[Dataset entries]
════════

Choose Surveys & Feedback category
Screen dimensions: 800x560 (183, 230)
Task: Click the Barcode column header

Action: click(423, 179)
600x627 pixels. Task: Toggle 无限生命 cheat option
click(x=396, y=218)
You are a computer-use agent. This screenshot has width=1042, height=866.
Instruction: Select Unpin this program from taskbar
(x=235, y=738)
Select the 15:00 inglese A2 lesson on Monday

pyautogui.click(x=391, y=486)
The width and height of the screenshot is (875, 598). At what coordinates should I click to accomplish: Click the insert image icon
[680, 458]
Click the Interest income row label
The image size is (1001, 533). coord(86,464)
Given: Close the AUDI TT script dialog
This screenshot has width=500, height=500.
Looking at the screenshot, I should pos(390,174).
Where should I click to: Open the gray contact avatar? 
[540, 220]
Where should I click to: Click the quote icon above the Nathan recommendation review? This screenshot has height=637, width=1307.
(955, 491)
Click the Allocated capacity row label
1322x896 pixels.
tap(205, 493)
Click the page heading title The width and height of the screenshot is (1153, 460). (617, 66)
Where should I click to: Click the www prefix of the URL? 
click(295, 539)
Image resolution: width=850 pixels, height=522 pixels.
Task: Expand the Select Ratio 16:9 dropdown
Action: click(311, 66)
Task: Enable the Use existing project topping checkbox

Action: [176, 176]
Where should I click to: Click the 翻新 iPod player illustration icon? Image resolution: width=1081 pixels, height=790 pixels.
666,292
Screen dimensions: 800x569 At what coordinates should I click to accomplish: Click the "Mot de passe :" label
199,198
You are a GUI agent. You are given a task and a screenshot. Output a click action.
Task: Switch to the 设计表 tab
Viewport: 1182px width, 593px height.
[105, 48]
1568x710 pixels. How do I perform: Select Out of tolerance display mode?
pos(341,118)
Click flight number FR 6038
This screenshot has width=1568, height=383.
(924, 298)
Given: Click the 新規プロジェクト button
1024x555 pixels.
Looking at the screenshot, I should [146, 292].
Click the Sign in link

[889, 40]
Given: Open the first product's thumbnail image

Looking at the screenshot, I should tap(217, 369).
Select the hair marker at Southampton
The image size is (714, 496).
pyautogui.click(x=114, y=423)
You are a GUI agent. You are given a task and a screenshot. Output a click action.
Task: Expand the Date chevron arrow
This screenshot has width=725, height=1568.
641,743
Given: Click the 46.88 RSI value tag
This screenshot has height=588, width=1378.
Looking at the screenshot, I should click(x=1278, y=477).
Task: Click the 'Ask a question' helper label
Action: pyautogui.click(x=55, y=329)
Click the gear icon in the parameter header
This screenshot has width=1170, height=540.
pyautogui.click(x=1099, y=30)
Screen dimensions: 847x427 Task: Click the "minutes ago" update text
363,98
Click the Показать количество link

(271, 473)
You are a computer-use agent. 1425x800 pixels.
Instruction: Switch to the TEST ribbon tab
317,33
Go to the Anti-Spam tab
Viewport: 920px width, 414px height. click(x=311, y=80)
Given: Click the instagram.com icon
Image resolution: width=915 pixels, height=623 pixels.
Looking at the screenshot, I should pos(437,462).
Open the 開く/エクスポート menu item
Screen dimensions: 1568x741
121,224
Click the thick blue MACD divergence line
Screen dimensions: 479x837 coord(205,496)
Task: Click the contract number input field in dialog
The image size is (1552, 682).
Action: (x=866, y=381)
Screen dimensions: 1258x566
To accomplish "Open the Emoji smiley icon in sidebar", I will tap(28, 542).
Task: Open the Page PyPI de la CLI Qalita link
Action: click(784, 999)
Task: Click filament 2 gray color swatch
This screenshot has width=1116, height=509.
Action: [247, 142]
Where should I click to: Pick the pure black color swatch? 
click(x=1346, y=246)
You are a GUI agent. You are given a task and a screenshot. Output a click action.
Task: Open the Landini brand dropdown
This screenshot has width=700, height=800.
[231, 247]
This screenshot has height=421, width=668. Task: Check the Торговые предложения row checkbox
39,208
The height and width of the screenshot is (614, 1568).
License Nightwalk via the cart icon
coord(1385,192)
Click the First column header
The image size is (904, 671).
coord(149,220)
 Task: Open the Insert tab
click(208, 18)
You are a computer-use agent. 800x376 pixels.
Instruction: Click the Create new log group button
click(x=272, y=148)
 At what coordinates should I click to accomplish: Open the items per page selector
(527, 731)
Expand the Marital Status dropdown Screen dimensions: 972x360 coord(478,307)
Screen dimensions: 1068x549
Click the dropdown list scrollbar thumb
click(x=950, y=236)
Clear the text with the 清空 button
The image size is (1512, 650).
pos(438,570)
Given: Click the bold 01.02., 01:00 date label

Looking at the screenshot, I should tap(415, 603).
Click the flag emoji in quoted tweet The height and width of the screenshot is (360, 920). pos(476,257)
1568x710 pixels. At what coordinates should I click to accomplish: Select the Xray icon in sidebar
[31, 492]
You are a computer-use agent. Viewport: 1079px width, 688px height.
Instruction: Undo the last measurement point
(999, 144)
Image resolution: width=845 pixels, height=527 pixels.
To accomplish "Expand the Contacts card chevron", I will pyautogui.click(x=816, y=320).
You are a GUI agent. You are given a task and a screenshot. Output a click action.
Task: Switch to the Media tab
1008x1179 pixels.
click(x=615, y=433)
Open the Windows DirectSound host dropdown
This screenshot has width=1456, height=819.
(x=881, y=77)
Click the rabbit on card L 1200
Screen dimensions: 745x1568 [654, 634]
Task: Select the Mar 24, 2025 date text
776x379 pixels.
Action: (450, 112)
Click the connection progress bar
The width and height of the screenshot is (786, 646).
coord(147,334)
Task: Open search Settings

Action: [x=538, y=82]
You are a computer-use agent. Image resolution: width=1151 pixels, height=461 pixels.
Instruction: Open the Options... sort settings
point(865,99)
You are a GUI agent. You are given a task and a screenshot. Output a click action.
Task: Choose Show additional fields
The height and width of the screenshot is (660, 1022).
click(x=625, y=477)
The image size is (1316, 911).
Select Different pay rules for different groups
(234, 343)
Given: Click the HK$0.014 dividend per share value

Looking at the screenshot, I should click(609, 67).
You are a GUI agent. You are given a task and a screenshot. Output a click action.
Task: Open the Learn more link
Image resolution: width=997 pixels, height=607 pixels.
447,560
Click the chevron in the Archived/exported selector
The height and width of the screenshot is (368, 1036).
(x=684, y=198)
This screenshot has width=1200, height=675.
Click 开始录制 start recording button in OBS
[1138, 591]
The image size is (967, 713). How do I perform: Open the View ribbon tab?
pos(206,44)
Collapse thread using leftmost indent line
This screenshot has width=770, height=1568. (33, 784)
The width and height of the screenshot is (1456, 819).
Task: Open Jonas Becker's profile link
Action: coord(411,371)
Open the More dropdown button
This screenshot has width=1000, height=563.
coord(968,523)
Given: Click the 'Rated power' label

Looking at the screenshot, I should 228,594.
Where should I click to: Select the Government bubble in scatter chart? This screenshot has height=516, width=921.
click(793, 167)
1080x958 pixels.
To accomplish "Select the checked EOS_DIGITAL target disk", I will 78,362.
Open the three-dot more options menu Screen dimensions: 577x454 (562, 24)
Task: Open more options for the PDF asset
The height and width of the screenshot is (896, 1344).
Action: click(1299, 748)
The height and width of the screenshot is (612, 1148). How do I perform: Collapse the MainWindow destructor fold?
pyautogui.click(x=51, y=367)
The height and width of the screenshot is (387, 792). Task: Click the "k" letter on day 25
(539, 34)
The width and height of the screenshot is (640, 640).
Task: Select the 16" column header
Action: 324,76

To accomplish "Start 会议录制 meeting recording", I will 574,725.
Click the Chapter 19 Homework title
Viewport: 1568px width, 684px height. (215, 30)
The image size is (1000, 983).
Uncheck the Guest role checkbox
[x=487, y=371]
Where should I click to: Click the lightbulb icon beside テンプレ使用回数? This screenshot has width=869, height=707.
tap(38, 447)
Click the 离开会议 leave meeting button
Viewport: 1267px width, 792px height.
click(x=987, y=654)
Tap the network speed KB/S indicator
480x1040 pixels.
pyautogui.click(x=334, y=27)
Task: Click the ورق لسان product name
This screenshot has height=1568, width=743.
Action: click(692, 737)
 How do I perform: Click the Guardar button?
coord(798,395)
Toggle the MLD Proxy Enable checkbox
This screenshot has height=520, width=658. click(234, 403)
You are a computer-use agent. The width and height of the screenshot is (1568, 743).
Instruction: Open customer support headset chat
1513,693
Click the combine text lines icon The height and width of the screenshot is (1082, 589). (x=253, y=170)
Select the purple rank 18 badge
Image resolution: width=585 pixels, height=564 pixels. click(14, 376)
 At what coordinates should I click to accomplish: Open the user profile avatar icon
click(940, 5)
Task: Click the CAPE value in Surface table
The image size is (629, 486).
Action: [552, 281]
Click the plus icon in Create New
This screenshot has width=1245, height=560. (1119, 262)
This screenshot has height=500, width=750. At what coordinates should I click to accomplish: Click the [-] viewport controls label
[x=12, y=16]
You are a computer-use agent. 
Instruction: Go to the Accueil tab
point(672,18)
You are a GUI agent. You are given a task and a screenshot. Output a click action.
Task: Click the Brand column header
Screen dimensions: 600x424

════════

→ **Exercise instructions**
When the word "chevron" occurs in a line above, list that line.

→ **Result**
Task: Expand the Date chevron arrow
To accomplish "Expand the Contacts card chevron", I will pyautogui.click(x=816, y=320).
Click the chevron in the Archived/exported selector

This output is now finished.